Un settore in espansione, nonostante gli allarmi

Sebbene le conseguenze negative delle monocolture siano note, la loro esistenza è in continua espansione, a discapito dei metodi più rispettosi dell’ambiente. La spinta più forte al sistema viene dal mercato e dalle logiche dell’iperproduzione. Il paradigma è semplice: intensificare, aumentare l’efficienza, crescere, vendere. Questi sono i dogmi di un settore agricolo sempre più finanziarizzato. Il campo diventa un investimento e il raccolto una rendita. Si spezza il rapporto tra il contadino e la terra.
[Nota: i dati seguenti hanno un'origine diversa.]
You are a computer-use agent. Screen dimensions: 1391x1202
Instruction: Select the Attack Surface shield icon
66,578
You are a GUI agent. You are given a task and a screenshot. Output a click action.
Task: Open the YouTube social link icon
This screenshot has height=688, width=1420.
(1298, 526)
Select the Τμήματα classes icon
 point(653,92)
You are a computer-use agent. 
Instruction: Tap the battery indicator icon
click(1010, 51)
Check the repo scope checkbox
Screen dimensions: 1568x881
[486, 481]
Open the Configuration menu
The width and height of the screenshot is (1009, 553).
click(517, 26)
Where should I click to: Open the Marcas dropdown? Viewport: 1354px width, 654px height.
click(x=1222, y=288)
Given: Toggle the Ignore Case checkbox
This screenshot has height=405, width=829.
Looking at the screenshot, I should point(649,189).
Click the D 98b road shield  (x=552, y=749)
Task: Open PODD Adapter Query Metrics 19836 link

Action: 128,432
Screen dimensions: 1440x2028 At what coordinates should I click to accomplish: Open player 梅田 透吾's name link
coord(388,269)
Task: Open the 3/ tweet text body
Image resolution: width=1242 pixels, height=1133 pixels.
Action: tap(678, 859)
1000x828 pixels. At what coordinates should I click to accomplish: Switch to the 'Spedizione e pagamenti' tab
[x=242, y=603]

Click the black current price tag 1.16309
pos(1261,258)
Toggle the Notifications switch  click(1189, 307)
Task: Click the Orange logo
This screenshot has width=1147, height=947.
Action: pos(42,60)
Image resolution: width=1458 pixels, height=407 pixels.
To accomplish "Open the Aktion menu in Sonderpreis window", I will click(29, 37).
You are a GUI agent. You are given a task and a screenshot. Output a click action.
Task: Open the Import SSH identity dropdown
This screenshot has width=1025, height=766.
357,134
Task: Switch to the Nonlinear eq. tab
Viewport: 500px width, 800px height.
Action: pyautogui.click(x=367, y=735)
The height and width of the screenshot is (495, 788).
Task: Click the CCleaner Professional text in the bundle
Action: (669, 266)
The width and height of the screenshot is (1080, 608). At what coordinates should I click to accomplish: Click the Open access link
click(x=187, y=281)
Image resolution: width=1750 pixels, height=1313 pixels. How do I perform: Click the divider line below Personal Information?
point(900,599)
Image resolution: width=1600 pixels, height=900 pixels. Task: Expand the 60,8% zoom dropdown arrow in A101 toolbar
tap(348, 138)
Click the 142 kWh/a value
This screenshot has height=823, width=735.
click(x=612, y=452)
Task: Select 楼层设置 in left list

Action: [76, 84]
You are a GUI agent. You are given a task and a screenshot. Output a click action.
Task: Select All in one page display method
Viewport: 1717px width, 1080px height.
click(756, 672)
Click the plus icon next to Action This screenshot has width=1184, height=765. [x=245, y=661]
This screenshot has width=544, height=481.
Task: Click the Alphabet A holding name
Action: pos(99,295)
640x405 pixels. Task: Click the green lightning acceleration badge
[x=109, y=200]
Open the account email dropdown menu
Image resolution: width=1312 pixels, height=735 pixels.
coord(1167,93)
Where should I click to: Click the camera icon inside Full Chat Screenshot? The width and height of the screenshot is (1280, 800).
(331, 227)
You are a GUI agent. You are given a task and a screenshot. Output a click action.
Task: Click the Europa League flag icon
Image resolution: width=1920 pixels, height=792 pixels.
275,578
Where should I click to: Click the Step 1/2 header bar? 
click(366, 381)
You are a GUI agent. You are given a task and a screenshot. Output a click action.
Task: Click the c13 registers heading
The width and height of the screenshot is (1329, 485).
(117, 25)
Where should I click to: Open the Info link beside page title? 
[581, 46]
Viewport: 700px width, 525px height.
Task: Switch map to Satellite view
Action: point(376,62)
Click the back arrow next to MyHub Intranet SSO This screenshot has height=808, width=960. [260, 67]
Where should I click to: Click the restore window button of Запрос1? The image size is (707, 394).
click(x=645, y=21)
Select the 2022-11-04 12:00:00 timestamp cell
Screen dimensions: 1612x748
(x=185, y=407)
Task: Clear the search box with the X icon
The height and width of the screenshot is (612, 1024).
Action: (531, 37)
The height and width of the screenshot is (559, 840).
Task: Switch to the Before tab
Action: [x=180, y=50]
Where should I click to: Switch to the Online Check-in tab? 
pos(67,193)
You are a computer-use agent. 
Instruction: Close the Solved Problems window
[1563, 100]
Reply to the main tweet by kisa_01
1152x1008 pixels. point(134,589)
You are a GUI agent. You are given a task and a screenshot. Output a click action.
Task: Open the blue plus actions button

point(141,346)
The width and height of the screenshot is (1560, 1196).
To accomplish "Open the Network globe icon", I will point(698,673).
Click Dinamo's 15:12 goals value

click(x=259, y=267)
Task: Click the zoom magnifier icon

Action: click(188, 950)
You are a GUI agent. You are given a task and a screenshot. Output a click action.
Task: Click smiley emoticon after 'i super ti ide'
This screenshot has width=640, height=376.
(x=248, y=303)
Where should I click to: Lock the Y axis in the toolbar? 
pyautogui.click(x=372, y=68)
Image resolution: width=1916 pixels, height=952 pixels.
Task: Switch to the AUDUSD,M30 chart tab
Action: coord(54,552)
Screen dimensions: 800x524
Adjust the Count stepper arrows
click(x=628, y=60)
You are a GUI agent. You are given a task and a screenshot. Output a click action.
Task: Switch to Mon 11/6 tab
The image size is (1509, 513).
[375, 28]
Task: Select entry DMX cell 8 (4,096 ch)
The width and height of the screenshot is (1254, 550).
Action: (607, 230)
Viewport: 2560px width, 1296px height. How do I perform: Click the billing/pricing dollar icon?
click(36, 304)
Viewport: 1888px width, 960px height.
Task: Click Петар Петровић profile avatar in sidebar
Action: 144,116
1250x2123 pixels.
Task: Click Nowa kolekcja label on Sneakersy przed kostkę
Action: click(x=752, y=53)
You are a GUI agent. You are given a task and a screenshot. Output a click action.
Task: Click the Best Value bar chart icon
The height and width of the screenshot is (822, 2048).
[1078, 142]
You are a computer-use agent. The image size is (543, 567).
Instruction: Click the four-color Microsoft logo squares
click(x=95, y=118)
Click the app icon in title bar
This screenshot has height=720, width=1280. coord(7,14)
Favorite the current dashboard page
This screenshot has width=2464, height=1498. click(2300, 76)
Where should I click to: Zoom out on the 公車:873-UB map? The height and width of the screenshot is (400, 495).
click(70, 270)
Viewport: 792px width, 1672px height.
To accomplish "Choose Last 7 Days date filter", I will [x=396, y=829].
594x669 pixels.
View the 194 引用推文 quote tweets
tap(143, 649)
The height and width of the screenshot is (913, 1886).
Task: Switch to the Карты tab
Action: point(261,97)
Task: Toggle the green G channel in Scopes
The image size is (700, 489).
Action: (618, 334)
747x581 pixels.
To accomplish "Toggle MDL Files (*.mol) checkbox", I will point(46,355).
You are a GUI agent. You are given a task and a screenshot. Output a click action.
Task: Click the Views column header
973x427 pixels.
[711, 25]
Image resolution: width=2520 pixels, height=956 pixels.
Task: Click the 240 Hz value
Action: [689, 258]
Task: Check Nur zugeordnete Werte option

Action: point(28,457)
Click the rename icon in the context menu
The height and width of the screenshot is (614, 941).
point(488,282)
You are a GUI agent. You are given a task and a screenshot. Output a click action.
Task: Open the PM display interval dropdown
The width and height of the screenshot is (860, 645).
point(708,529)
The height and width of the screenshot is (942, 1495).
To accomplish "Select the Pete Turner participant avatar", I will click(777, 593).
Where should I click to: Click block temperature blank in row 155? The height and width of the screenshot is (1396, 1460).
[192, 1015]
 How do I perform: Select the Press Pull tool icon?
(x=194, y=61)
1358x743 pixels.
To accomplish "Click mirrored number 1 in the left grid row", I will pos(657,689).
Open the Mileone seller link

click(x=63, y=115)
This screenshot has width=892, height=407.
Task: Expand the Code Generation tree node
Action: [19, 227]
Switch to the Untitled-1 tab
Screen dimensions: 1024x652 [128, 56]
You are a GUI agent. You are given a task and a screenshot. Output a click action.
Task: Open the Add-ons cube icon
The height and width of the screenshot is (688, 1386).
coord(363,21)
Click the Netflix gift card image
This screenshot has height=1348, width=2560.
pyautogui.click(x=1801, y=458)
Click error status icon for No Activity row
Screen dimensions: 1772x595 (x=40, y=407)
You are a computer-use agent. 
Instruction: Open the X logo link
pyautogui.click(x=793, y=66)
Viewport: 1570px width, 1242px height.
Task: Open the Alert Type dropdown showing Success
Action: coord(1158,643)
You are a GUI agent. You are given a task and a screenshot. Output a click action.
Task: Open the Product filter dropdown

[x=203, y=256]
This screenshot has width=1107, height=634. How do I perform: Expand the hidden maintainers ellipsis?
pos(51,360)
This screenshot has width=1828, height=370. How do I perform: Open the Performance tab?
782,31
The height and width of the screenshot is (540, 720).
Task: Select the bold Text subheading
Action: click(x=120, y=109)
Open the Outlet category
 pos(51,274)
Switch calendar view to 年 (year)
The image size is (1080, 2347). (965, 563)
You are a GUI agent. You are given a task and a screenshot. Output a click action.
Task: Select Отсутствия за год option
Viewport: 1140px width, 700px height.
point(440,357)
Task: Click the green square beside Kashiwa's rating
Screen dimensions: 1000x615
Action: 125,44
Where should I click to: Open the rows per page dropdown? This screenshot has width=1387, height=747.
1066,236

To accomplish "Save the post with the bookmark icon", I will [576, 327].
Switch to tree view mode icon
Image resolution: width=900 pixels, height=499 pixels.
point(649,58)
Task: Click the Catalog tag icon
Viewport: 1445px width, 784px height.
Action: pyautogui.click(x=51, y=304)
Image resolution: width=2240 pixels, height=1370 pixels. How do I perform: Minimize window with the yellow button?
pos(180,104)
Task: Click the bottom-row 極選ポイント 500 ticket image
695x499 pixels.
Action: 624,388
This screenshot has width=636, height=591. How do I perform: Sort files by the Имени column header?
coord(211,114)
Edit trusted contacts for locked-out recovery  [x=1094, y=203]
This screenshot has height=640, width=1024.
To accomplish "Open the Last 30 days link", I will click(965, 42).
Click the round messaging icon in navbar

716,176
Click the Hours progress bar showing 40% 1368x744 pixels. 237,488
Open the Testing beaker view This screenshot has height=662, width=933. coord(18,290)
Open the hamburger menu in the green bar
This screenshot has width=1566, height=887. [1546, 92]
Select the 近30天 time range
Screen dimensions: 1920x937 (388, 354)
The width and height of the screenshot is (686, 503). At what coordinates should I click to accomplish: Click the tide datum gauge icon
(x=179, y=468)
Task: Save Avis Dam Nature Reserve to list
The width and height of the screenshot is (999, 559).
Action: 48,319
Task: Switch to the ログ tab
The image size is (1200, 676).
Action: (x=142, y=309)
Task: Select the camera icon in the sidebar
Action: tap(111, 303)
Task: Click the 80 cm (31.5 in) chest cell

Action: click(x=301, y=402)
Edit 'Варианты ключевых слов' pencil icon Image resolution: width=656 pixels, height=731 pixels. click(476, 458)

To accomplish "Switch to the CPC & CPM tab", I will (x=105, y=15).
Crescono le dimensioni delle aziende, il cui proprietario è sempre più spesso una figura esterna alla vita dei campi, e le colture vengono concentrate in poche mani. In Italia negli ultimi vent’anni il numero di aziende agricole si è dimezzato, mentre è raddoppiata la loro superficie media. L’1,5 per cento delle aziende agricole (quelle superiori ai 100 ettari) è arrivato a coprire il 27 per cento  della superficie coltivata.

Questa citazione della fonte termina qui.